What you need to do> Copy the material below verbatim, line by line, leaving out the pictures.

Data extract>
■ ■ ■ ■ ■
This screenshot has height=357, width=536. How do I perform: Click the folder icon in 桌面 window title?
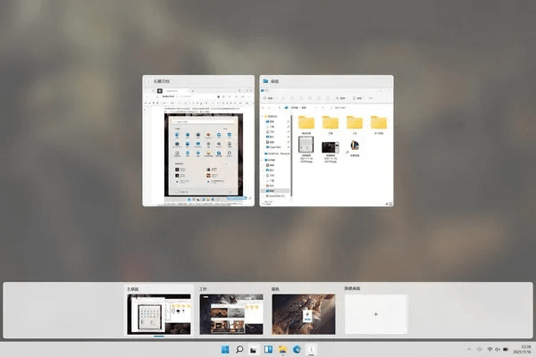pos(265,81)
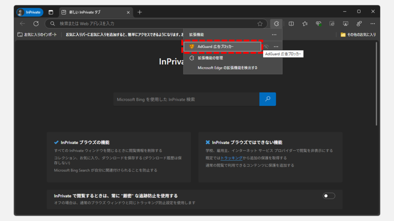Choose 拡張機能の管理 menu item
This screenshot has width=394, height=221.
(x=210, y=58)
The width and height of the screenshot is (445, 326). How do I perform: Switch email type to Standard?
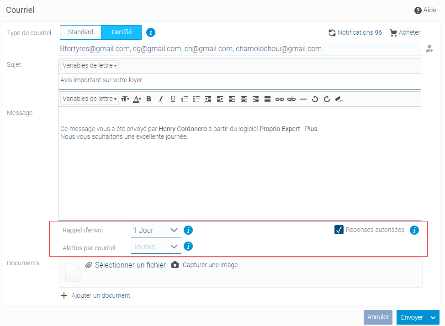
■ ■ ■ ■ ■
Response to this exercise>
This screenshot has height=357, width=536. How do I perform: Click the folder icon in 桌面 window title?
pos(265,81)
Choose 拡張機能の管理 menu item
This screenshot has width=394, height=221.
(x=210, y=58)
The width and height of the screenshot is (445, 326). How do I perform: Switch email type to Standard?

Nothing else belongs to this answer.